Create a reproducible document (using knitr) that summarizes the data analysis write-up that you have been working on. This assignment should include the elements that were assigned in classes 2, 3, 5, 7, and 11.

From Class 2

Choose a dataset from these datasets or the ones in the class Google Drive. If your dataset has a lot of variables, focus on a subset of them – less than 6 or so – for the purposes of this exercise. Your write-up should answer the following questions: * What is the background/context for this data? * How many observations are there? * What is the unit of observation? * Is there any missing data? If so, are there patterns to the missingness? * What are the key variables and what do their distributions look like? * Is there a pair of variables that might work well for a Simple Linear Regression? (You don’t necessarily need to run one, but you could.) * Are there any obvious outliers in the data?

From Class 3

  • Add one or two simple linear regressions to your dataset write-up.

From Class 5

  • Create a slr() R function that takes x and y vectors and outputs a list with two objects: (1) a fitted lm object and (2) by-hand betas (calculated by likelihood or formulae).

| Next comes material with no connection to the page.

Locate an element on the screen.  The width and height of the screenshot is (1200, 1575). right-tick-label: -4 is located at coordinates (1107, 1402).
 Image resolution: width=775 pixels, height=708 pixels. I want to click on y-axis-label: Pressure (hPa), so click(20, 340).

Try to write this as a function, but if you have trouble, then just write it as a few lines of R code and create an object as described.
  • Use this new slr() function/code to refit the SLR models in your dataset writeup. Compare the results and make sure they are returning the same thing.

From Class 7

  • Add a fitted MLR to your dataset write-up. State the model, in equation form. Describe it in words. Interpret your fitted coefficients.

From Class 11

  • Fit a few reasonable MLR models. Write down the model equations for each model you fit.
  • Include at least one MLR model with a categorical predictor (if you only have continuous variables, you can use the cut() function to factorize your variable).
  • Interpret key coefficients from each MLR model that you fit.

From Class 12

  • Add one global F test (with interpretation) to your data analysis.